_TASK DESCRIPTION_. Your copy should run exactly from the line containing "Task: Click the '% Withheld' column header" to the last line of the entries below, and it should include no pictures.

####

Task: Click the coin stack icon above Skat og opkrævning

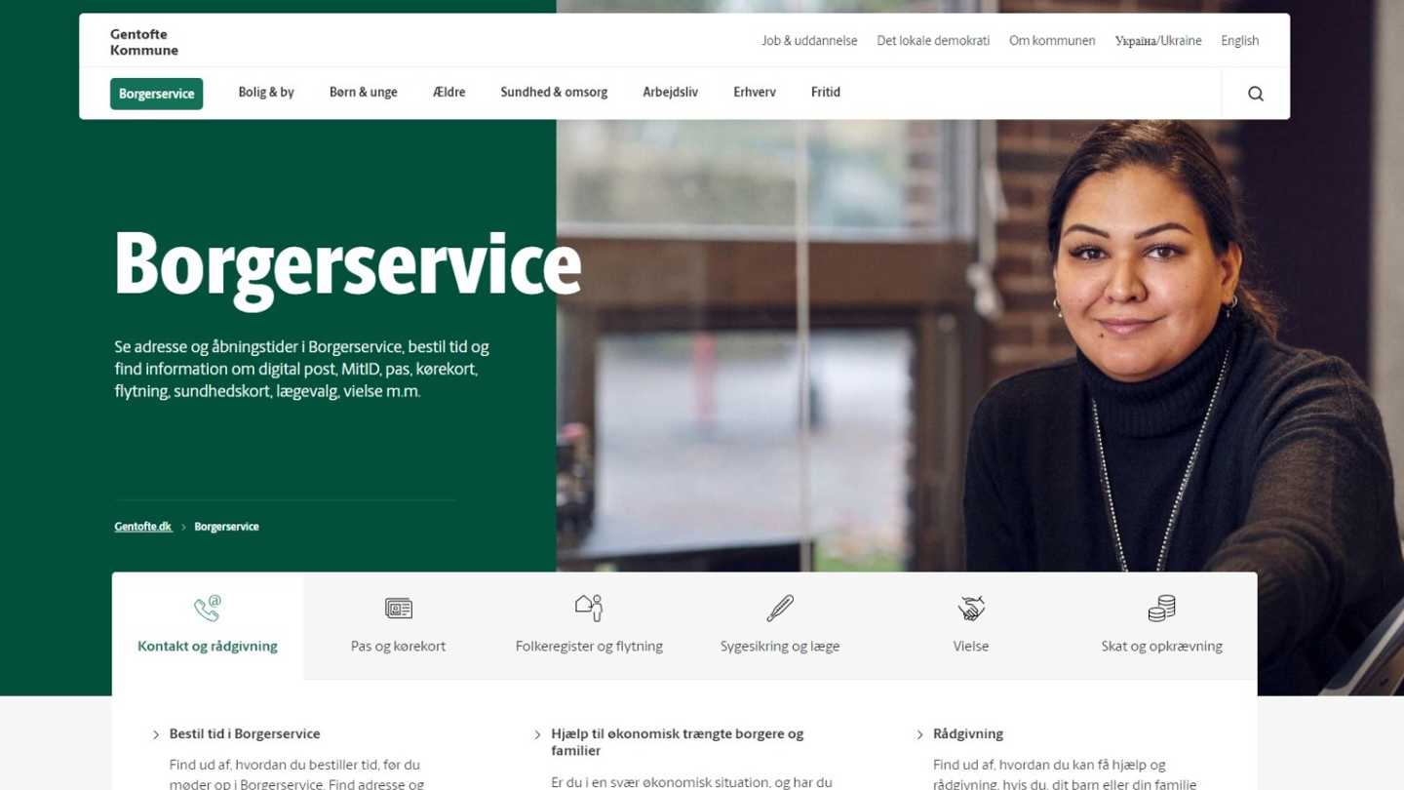Action: coord(1161,609)
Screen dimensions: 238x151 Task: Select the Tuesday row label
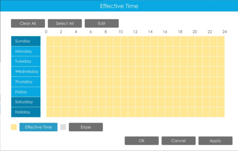(x=26, y=61)
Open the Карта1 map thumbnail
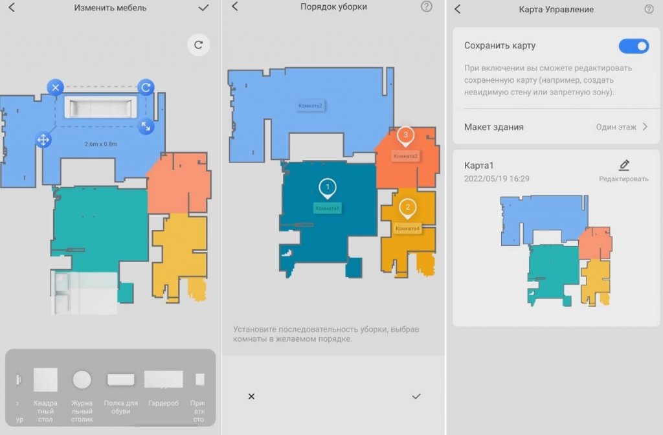Viewport: 663px width, 435px height. click(x=556, y=250)
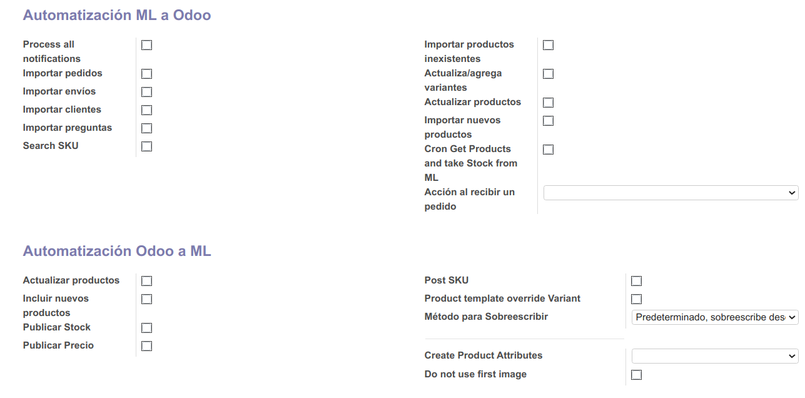Check the Importar clientes option
The width and height of the screenshot is (805, 398).
(x=146, y=110)
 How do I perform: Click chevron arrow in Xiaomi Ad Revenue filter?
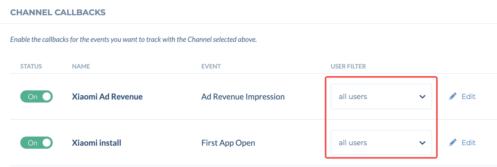tap(422, 97)
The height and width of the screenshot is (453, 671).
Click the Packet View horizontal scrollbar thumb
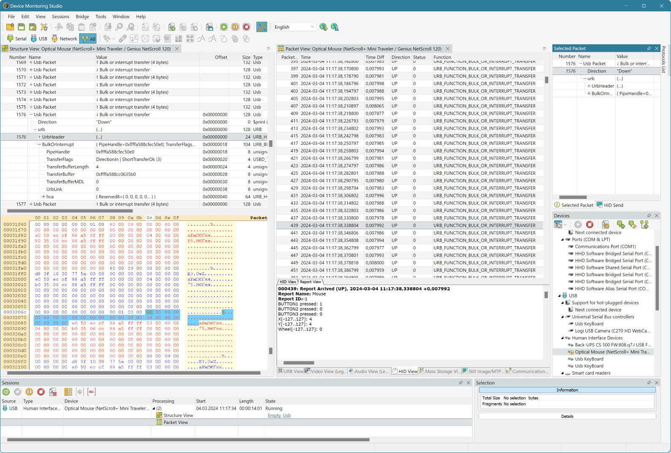point(298,362)
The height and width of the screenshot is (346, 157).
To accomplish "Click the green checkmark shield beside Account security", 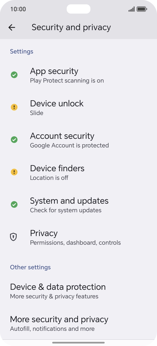I will pos(14,139).
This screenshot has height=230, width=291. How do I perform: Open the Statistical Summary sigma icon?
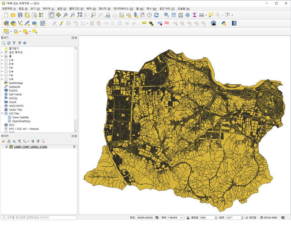(194, 15)
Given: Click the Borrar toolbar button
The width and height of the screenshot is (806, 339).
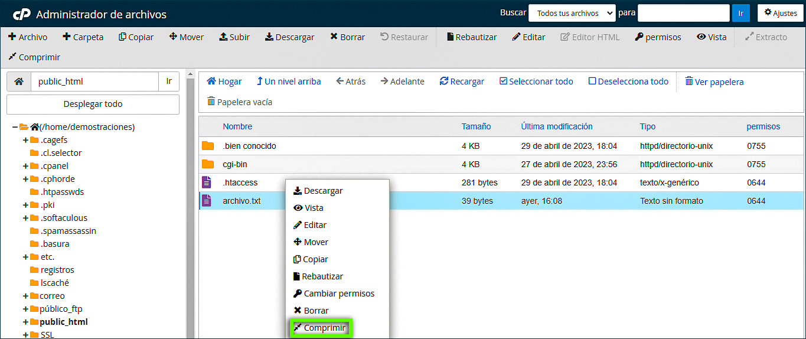Looking at the screenshot, I should coord(347,37).
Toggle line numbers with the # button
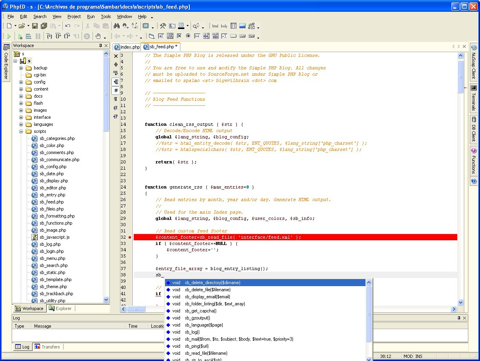This screenshot has height=361, width=480. [x=116, y=91]
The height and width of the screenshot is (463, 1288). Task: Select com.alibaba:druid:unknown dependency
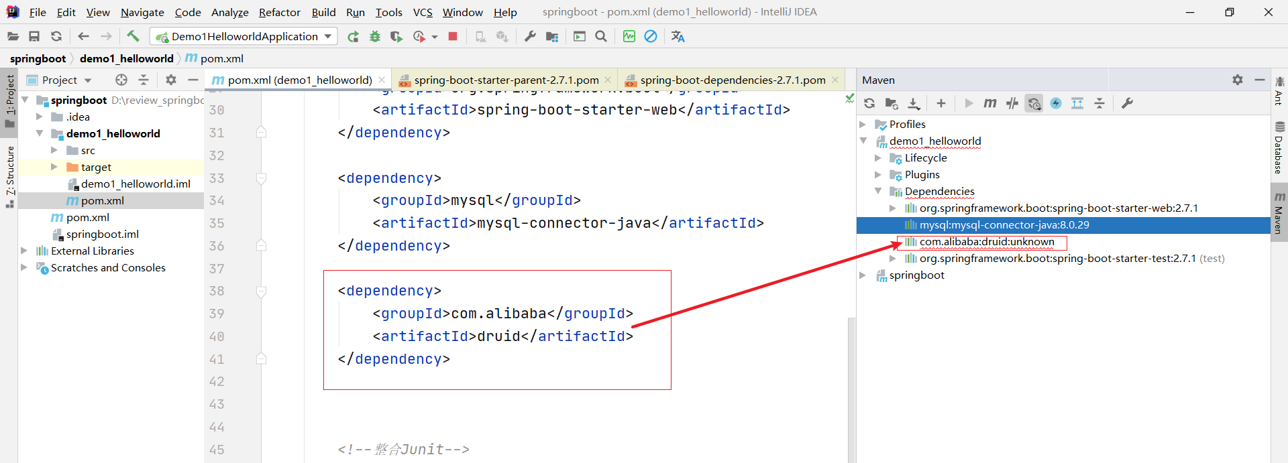click(x=986, y=242)
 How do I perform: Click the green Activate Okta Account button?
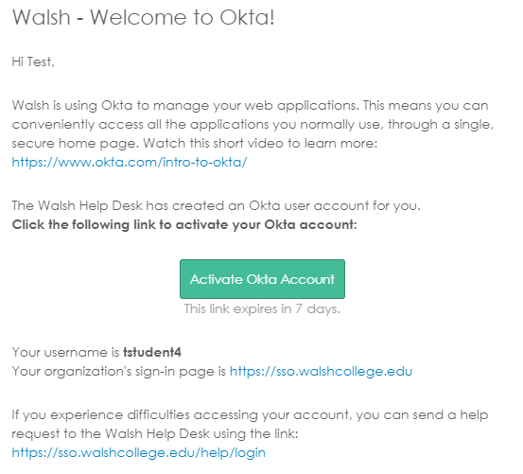262,279
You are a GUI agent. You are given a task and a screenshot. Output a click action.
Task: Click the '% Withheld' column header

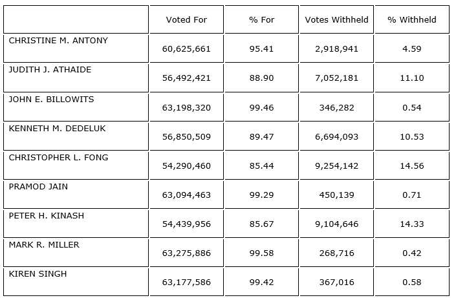[x=411, y=19]
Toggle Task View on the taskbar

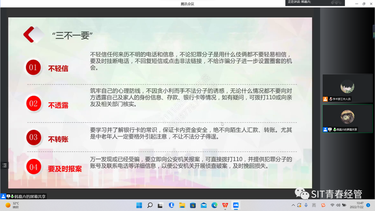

####

_WRITTEN RESPONSE_.
Task: Click the '% Withheld' column header

[x=411, y=19]
Toggle Task View on the taskbar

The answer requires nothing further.